*Brief*. When copying the data below, keep only the lines from the one with "Task: Click the" through the one with "Where should I", word for word, and skip the pictures.

*Extracted information*.
──────────────────────────────
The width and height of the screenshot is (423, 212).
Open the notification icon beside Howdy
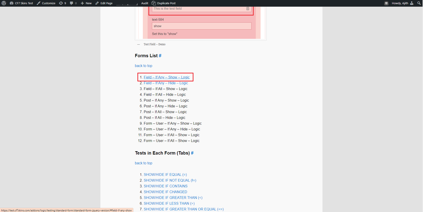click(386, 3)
──────────────────────────────
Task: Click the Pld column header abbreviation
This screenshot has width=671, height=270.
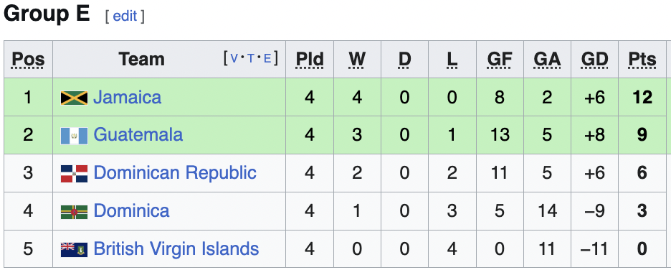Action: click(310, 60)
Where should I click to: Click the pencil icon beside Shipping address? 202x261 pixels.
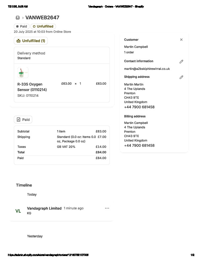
──────────────────────────────
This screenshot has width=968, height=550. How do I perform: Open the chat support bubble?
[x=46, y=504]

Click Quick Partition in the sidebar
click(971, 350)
──────────────────────────────
*Answer box*.
Task: Click the Pld column header abbreviation
This screenshot has width=671, height=270.
Action: click(310, 60)
Where should I click to: Click the pencil icon beside Shipping address? 202x261 pixels.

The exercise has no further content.